A story to make the point

I must go aside here and use an analogy, if I may. So you’ll think I’ve wandered from the Scripture and from the truth, but I haven’t altogether. Bear with me. One day a young woman—Miranda Higginbotham—comes down the stairs to pick up the mail. There is a long envelope from the Ministry of Education, and it is her exam results. Do you know what kind of feeling takes hold of you in that situation? You don’t know whether you dare open the envelope or not. It sometimes takes a little bit of courage to open the envelope. At last, she opens it, and, oh yes, it says she has passed, with good enough grades in every subject to qualify for university. So then what happens? Well, first she read the word typed on the letter; so it’s the word that started it. It said she passed, and then she got the blessing. She believed the word, she got the blessing. What was the blessing? It’s that she qualified for entering a university. Nothing would ever take that from her now. She’d got it, she’d passed the exam. What happened then? Well, because she got the blessing in the form of passing the exam, she felt a tremendous surge of emotion running through her; we call it joy, a marvellous feeling.

She jumped upstairs, five at a time, to tell her parents she’d passed. Then, as sometimes happens, (as it did with this Miranda, because I’m making up a story) she was so full of joy that the tears began to flow. They were tears of joy, of course. Isn’t it funny? Sometimes we shed tears for sorrow, and sometimes we shed tears for joy. They’re funny things, tears are. So she got a lot of things that day. First of all, she got the word. She believed it and got the blessing that she’d passed the exam.
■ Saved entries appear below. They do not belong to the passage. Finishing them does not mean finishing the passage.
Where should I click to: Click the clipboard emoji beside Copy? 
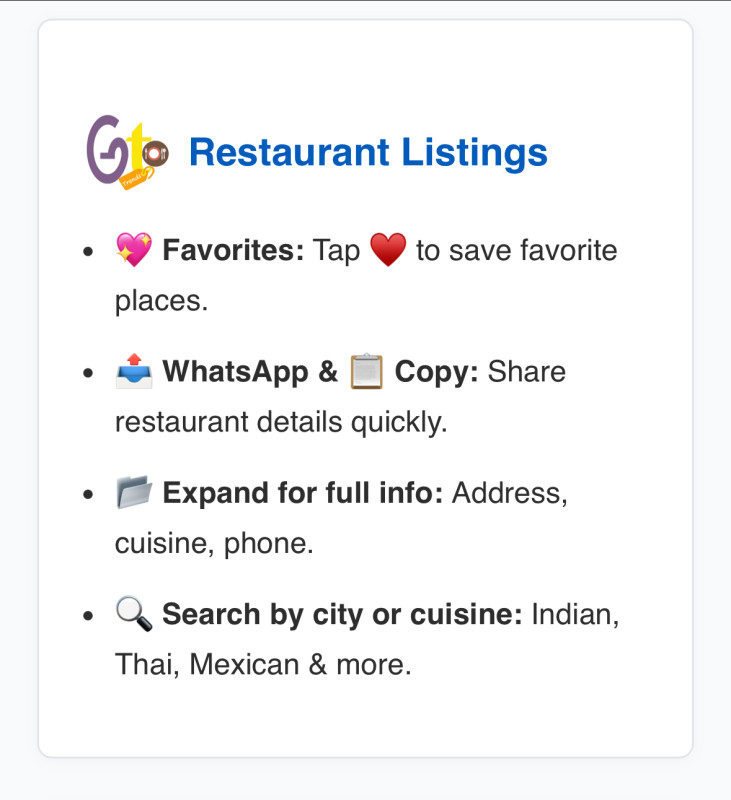366,371
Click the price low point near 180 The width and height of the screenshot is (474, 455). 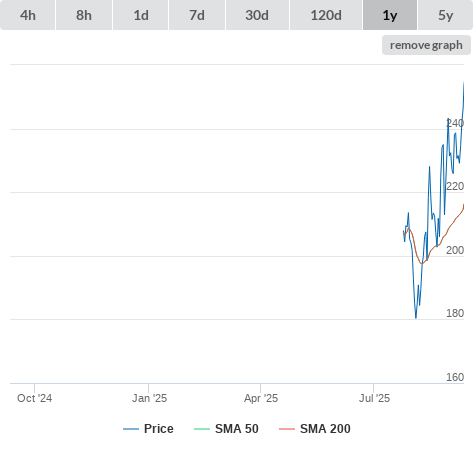pyautogui.click(x=416, y=318)
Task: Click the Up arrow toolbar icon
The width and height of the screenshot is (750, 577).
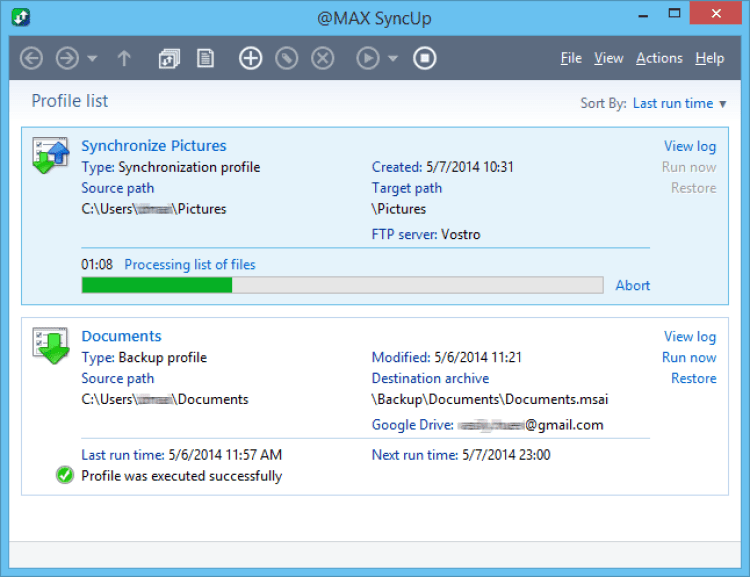Action: (124, 59)
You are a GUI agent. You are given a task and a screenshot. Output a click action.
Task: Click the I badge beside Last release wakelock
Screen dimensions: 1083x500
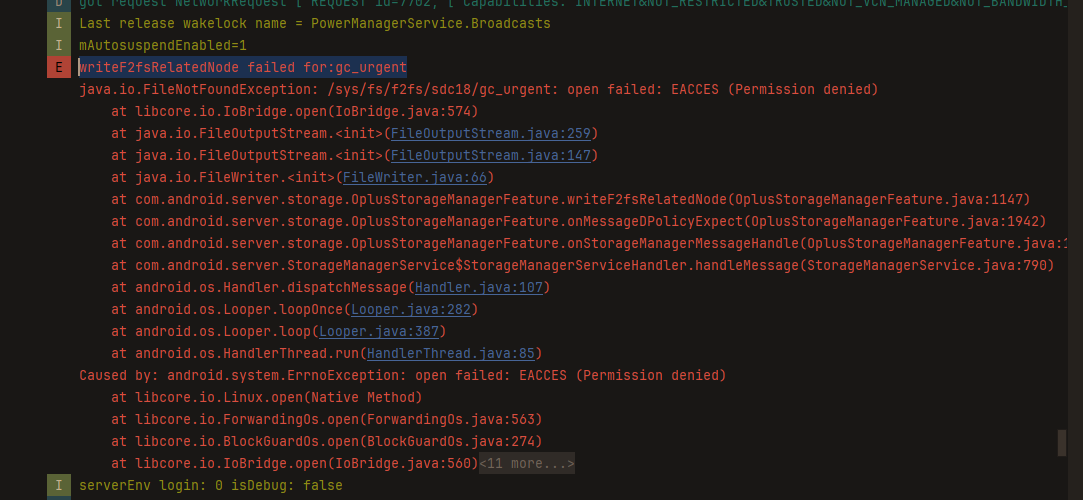tap(59, 23)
Then she got the emotion of joy, and then on top of that, she got the sensation of tears running down her face. Marvellous day she’ll never forget. But later on, you know she couldn’t really believe it. She had thought she’d done badly. She couldn’t believe it, so how did she make sure she’d got it? Well she said to herself, ‘Look, if I had this exam I should feel joyful.’ She tried to work up the joy, ‘And what happened when I felt really joyful? Oh, I shed a few tears.’ So she tried to shed a few tears to convince her that she’d really passed the exam.

You say, ‘Of course she didn’t. There isn’t a Miranda on the face of God’s earth that would do anything so stupid. If she doubted that she’d passed the exam, she wouldn’t try to feel the feelings; she’d go back to the beginning and get out the old letter and look at the word.’ To confuse the feelings with the blessing would be stupid, wouldn’t it? Because if tomorrow morning she woke up and felt down, she still had the exam results. How do you know? Not because she feels joyful, but because the letter says, ‘You’ve got it, my dear. Congratulations, you’ve passed.’ She got the word, she got the blessing and, whether the emotion follows or it doesn’t, or whether the sensation comes back or it doesn’t, it doesn’t matter much, does it? She’s got the blessing.
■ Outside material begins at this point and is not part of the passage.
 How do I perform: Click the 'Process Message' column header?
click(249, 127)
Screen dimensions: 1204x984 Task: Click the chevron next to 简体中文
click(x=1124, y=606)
Sensations or the spoken word

Do you know, old Isaac made a mistake when he prepared to bless his sons. He had received a word, or at least his wife had, what he was to do; God had chosen Jacob, and he was to give the blessing to Jacob. But Isaac must have forgotten that word of God, I think. He said to himself, ‘Now I shall have to be in a suitable mood here to pass on this blessing, shan’t I?’ So instead of consulting the word of God, he said to Esau, ‘My dear Esau, go out into the field and get me some venison that my soul loves, and I’ll eat of it.’

You know what it is when you’ve had a good, real feast of venison and you’re feeling really good and at peace with the world; you get all the lovely feelings inside you. Then Isaac would be ready to pass on the blessing, because the blessing is the feelings, isn’t it? So Esau went out to get his father some venison. Now Isaac was dim of sight and nearly blind. Then his wife—I don’t understand a wife doing this, but she did—his wife heard what Isaac had said to Esau, so she called in Jacob, because Jacob was her favourite, and she said,

‘Your father is going to pass on the blessing to Esau. We must stop that, so come quick.’ So she got a takeaway Chinese meal and spiced it up to make it taste like venison (you could get stuff from the stores in those days to make anything taste like venison). Then she said, ‘You take that in to your father; he won’t know the difference.’

‘Wait a minute,’ said Jacob. ‘If I go in, he’ll say, “Who are you?” If I say, “I’m Jacob,” he’ll recognise me. And if he were to feel me, he’d know I wasn’t Esau, because Esau’s all hairy and I’m smooth.’

‘Ah, we can get round that,’ said mama. She got a goatskin and put that on the nape of his neck and down his arms and put the stew in his hands, and in he went. So Isaac was about to give the blessing.

Isaac said to Jacob, ‘I brought the venison, Dad.’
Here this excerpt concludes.